PROBLEM REQUIREMENTS: Return the number of lines below that contain "each"; nothing else belongs in the reply.

RECORDS PROVIDED:
************

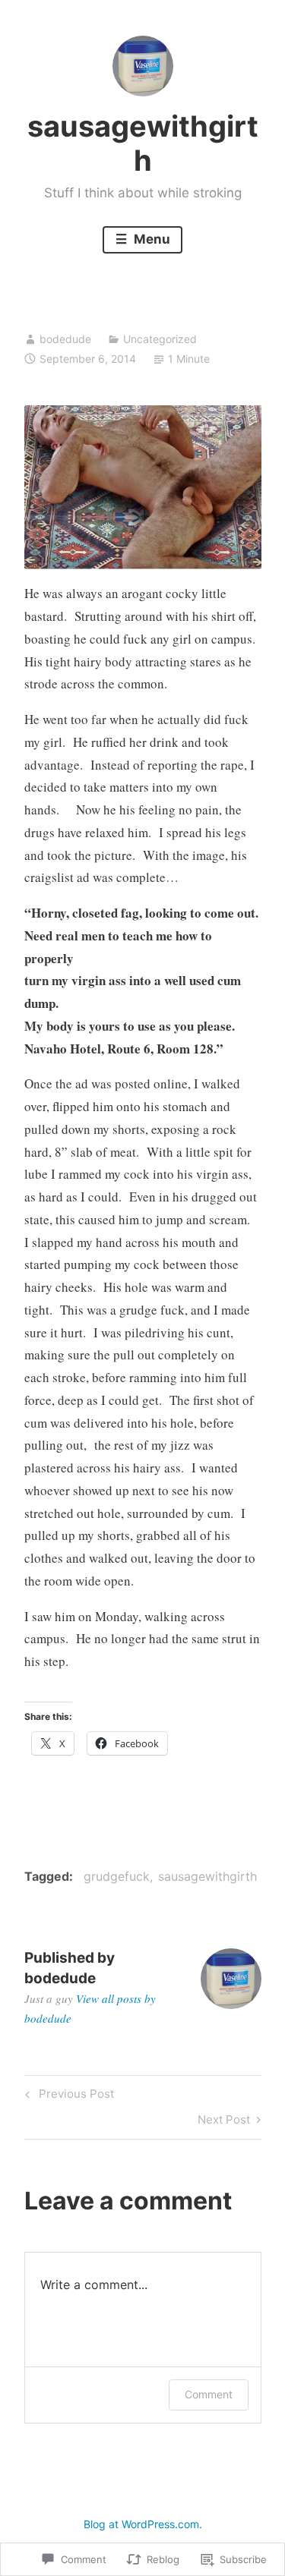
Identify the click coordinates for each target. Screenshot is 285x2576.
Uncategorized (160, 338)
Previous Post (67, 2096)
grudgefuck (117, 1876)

************

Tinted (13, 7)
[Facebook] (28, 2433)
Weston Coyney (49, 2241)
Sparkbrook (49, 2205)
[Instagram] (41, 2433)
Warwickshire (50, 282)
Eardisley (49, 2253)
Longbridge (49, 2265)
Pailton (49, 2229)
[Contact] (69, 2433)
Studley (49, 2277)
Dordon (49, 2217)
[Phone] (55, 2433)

************

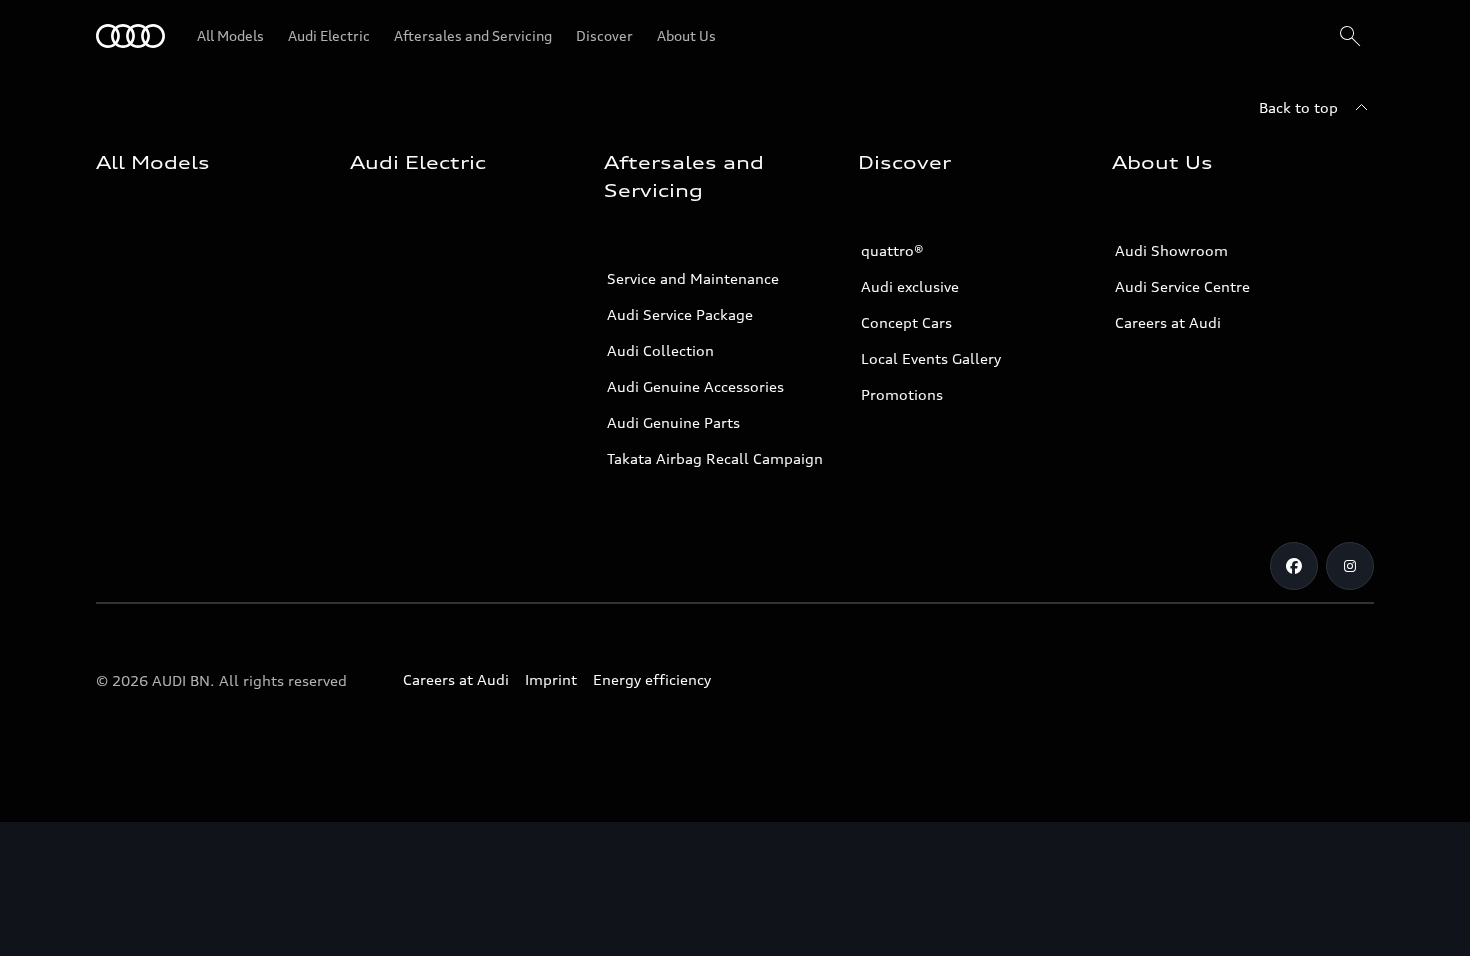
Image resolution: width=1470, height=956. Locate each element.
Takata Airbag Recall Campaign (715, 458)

************

EXPECTED ANSWER: 2